"""

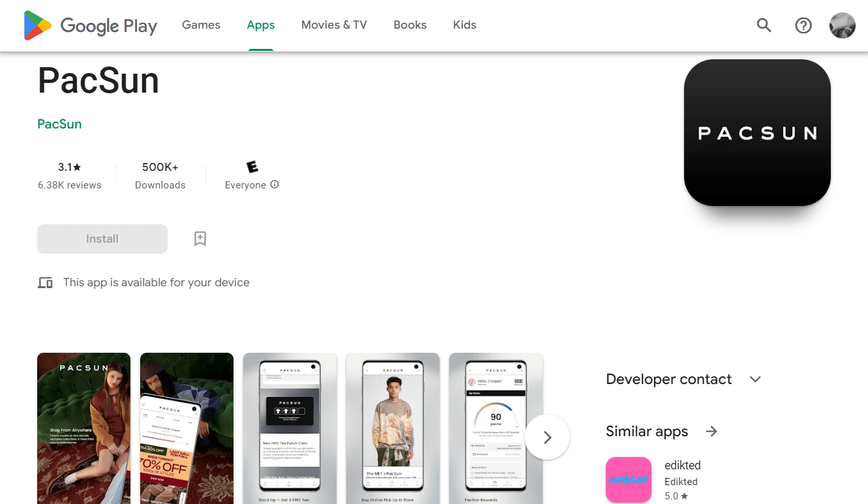Image resolution: width=868 pixels, height=504 pixels.
Task: Add PacSun to wishlist
Action: (200, 239)
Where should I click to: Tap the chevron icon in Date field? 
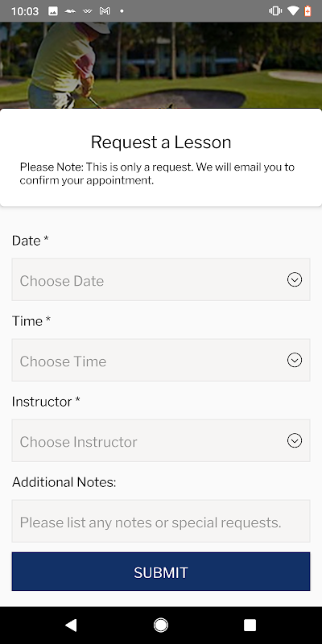coord(295,279)
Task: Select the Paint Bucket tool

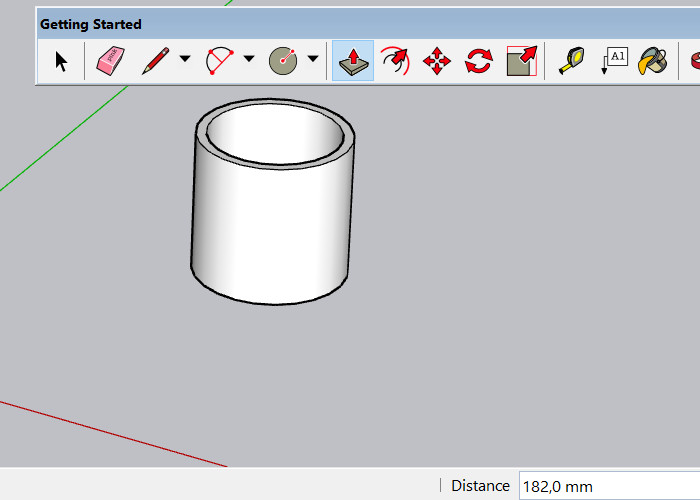Action: coord(653,61)
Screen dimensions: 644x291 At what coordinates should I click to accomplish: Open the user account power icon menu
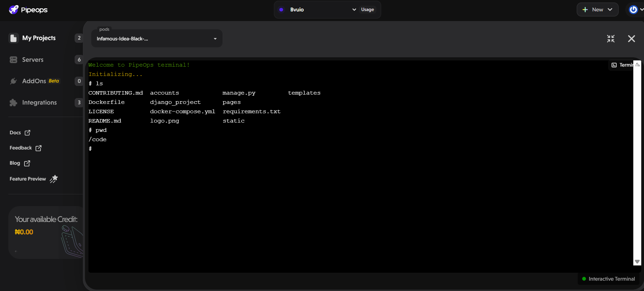coord(633,10)
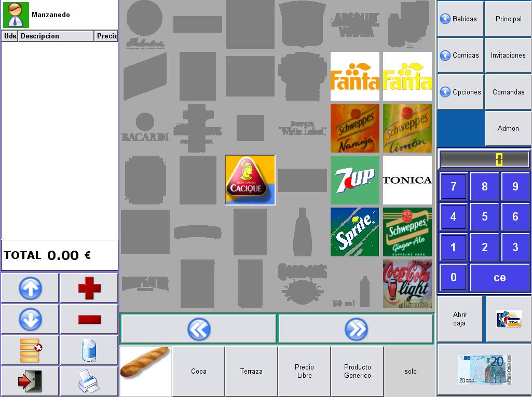Open the Admon section
This screenshot has width=532, height=397.
508,128
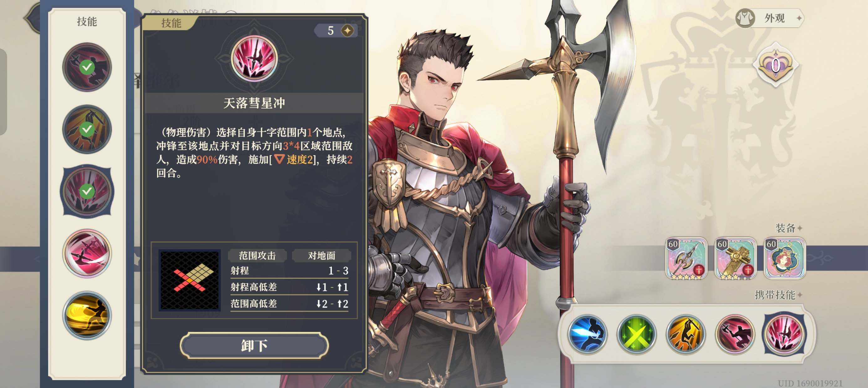This screenshot has height=388, width=868.
Task: Expand the 携带技能 carried skills header
Action: (x=778, y=295)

"""

▸ What is expected
This task calls for restating, word for word, each line from the line holding "Screen dimensions: 644x291" through the end of the material, pictures left out.

▸ Completed exercise
Screen dimensions: 644x291 At what coordinates should I click to accomplish: Open the user account power icon menu
coord(633,10)
Open the Admon section
This screenshot has width=532, height=397.
508,128
This screenshot has height=388, width=868.
Task: Expand the 携带技能 carried skills header
Action: (x=778, y=295)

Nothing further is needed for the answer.